▶ **AIM OF THE EXERCISE**
Can you continue the study discussion below on polycystic ovary syndrome in adolescent girls, picking up right after its last sentence?

Bilateral polycystic ovaries were present in 92.5% of girls in group 1 and 77.01% in group 3. The right bulky polycystic ovary was present in 16.09% and 07.5% of girls in group 3 and group 1, respectively. In contrast to our result, previous studies showed that PCOM was present in 33%–54% of adolescents with regular menstrual cycles and this could be a feature of normal puberty [10, 11]. A study by Pena AS et al. reported that pelvic ultrasound cannot be considered ideal for the diagnosis of PCOS in those with a gynaecological age of <8 years (<8 years post menarche) due to the high incidence of multifollicular ovaries in this life stage [1]. In our study, we had defined polycystic ovaries as 12 or more follicles measuring 2–9 mm in diameter with or without an ovarian volume ≥10 mL, making group 3 as the most prevalent phenotype. Girls in this group had shown minimal deviation of metabolic and hormonal profiles compared to other groups in the study. These results in our study invite debate on the use of ultrasound as a criterion for defining PCOS in the adolescent population and recommended more comparative longitudinal community-based research for further conclusion.

As illustrated in Table 4, group 1, group 2, and group 3 hormonal values are compared. The independent variables such as serum LH, serum FSH, serum fasting glucose, serum fasting insulin, and serum testosterone are statistically significant among the groups. The post hoc test shows a significant difference between groups as described in Table 4. Similar to our results, the studies in [10, 11, 27] reported high LH, LH/FSH, S. testosterone, and BMI in MI + HA + PCOM and MI + HA cases compared to MI + PCOM or controls. They found no significant reference in FSH levels in different groups [10, 11, 27]. The hypothesis that explains our observations is that LH and insulin work together to increase serum androgen levels by stimulating androgen production from the ovary while lowering serum hormone-binding globulin levels [27]. Nonhyperandrogenic PCOS girls (group3) exhibited very little deviation in biochemical parameters emphasising that our observations support the literature that these individuals should be closely followed up until adulthood and revaluated if symptoms persist.

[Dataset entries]
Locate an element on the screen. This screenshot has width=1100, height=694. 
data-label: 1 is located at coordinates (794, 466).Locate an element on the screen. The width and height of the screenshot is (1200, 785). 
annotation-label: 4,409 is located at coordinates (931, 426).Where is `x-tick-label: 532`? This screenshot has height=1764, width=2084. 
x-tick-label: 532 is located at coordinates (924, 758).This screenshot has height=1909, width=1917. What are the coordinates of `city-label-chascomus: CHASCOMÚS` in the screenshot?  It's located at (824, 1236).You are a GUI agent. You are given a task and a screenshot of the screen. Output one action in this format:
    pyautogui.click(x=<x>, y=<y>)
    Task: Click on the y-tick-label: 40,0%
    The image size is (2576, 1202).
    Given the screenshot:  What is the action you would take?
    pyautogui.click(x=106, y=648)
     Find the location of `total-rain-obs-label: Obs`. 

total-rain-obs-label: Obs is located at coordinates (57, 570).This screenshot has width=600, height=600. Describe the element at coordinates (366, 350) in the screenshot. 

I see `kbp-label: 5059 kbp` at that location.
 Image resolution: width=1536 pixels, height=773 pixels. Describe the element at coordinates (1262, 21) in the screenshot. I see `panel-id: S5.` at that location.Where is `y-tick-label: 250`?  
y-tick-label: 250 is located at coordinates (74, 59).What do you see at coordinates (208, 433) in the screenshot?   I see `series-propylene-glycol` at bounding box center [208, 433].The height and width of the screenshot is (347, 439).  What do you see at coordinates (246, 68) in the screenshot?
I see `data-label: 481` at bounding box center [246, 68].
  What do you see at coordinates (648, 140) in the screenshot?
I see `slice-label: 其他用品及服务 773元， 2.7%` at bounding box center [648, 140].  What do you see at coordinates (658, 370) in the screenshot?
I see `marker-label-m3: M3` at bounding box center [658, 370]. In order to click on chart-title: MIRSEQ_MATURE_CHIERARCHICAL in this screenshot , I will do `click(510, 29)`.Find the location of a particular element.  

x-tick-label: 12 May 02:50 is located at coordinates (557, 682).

▶ **SOLVED EXERCISE**
6. Conclusion

Abnormal menstruation in adolescents is a rising health problem. PCOS in adolescents is difficult not only in terms of the diagnosis but in treatment as well. While the adult criteria are used to define PCOS, there is usually a chance to over-diagnose of adolescent PCOS. Different endocrinopathies, which include thyroid dysfunction and hyperprolactinemia, have to be ruled out before establishing the diagnosis in adolescent girls. This analysis revealed that adolescent hyperandrogenism (phenotypes A and B) is associated with a more deranged hormonal and metabolic profile than nonandrogenic PCOS (phenotype D). To prevent long-term sequelae, lifestyle changes, early treatment, and close follow-up are recommended in this subset of girls.

In a nutshell, we state that further research needs to be carried out on a larger scale including women & girls belonging to different social, geographical, and economic statuses in order to clearly understand the hormonal profiles & ovarian morphologies among adolescent girls with menstrual irregularities which may aid in the diagnosis of adolescent PCOS.

6.1. Strength of the Study

This is one of the few Indian studies which aimed to evaluate the endocrine profile in adolescent girls with menstrual irregularities and comparatively analyzed different phenotypes of adolescent PCOS cases.

6.2. Limitations of the Study

This study was conducted in an urban tertiary care referral medical centre with the representing sample mostly belonging to upper socioeconomic status, either reported self or referred from specialty clinic, therefore the study cohort is less likely to be truly representative of the general population, thereby emphasising on the need of large-scale multicentric longitudinal studies to confirm our findings. Failure to demonstrate the comparability of the results due to the lack of a control group is another limitation observed in our study.